* Start Exercise data *
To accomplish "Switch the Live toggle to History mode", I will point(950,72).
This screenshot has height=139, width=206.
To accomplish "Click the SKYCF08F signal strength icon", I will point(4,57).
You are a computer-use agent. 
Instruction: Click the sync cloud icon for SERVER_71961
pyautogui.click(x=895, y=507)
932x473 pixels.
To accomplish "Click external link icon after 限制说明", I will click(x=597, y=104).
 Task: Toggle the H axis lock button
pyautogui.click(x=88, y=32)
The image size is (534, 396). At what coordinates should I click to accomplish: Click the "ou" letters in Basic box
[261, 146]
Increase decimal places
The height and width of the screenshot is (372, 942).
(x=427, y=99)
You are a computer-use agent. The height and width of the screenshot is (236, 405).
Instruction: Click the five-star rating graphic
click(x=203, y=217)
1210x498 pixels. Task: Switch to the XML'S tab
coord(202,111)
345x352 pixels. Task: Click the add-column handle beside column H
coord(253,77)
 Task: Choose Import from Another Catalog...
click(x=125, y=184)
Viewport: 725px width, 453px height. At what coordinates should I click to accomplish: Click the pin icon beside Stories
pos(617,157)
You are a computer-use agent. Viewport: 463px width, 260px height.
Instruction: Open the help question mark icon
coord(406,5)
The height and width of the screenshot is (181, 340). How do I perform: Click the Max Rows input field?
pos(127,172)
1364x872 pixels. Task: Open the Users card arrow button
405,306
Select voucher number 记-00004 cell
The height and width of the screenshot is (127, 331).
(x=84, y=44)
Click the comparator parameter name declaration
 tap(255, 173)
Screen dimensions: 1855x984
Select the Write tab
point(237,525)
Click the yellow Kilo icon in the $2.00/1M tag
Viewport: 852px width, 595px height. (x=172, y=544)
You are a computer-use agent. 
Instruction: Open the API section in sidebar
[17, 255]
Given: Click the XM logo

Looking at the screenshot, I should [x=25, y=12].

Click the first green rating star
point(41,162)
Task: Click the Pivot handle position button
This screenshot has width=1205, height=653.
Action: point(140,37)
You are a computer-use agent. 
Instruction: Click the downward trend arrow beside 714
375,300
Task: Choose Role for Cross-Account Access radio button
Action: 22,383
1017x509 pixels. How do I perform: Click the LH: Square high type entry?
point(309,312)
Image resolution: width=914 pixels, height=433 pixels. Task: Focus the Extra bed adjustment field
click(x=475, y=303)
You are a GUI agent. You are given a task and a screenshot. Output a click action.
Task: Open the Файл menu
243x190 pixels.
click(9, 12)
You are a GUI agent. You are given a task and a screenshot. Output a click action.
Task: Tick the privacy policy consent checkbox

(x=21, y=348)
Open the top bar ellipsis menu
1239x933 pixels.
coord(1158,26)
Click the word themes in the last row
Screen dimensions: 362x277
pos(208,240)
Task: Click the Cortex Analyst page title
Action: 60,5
* End Exercise data *
### What to produce:
Reproduce all of the data above verbatim, line for line.

### Response for this exercise:
To accomplish "Switch the Live toggle to History mode", I will point(950,72).
This screenshot has height=139, width=206.
To accomplish "Click the SKYCF08F signal strength icon", I will point(4,57).
You are a computer-use agent. 
Instruction: Click the sync cloud icon for SERVER_71961
pyautogui.click(x=895, y=507)
932x473 pixels.
To accomplish "Click external link icon after 限制说明", I will click(x=597, y=104).
 Task: Toggle the H axis lock button
pyautogui.click(x=88, y=32)
The image size is (534, 396). At what coordinates should I click to accomplish: Click the "ou" letters in Basic box
[261, 146]
Increase decimal places
The height and width of the screenshot is (372, 942).
(x=427, y=99)
You are a computer-use agent. The height and width of the screenshot is (236, 405).
Instruction: Click the five-star rating graphic
click(x=203, y=217)
1210x498 pixels. Task: Switch to the XML'S tab
coord(202,111)
345x352 pixels. Task: Click the add-column handle beside column H
coord(253,77)
 Task: Choose Import from Another Catalog...
click(x=125, y=184)
Viewport: 725px width, 453px height. At what coordinates should I click to accomplish: Click the pin icon beside Stories
pos(617,157)
You are a computer-use agent. Viewport: 463px width, 260px height.
Instruction: Open the help question mark icon
coord(406,5)
The height and width of the screenshot is (181, 340). How do I perform: Click the Max Rows input field?
pos(127,172)
1364x872 pixels. Task: Open the Users card arrow button
405,306
Select voucher number 记-00004 cell
The height and width of the screenshot is (127, 331).
(x=84, y=44)
Click the comparator parameter name declaration
 tap(255, 173)
Screen dimensions: 1855x984
Select the Write tab
point(237,525)
Click the yellow Kilo icon in the $2.00/1M tag
Viewport: 852px width, 595px height. (x=172, y=544)
You are a computer-use agent. 
Instruction: Open the API section in sidebar
[17, 255]
Given: Click the XM logo

Looking at the screenshot, I should [x=25, y=12].

Click the first green rating star
point(41,162)
Task: Click the Pivot handle position button
This screenshot has width=1205, height=653.
Action: point(140,37)
You are a computer-use agent. 
Instruction: Click the downward trend arrow beside 714
375,300
Task: Choose Role for Cross-Account Access radio button
Action: 22,383
1017x509 pixels. How do I perform: Click the LH: Square high type entry?
point(309,312)
Image resolution: width=914 pixels, height=433 pixels. Task: Focus the Extra bed adjustment field
click(x=475, y=303)
You are a GUI agent. You are given a task and a screenshot. Output a click action.
Task: Open the Файл menu
243x190 pixels.
click(9, 12)
You are a GUI agent. You are given a task and a screenshot. Output a click action.
Task: Tick the privacy policy consent checkbox

(x=21, y=348)
Open the top bar ellipsis menu
1239x933 pixels.
coord(1158,26)
Click the word themes in the last row
Screen dimensions: 362x277
pos(208,240)
Task: Click the Cortex Analyst page title
Action: 60,5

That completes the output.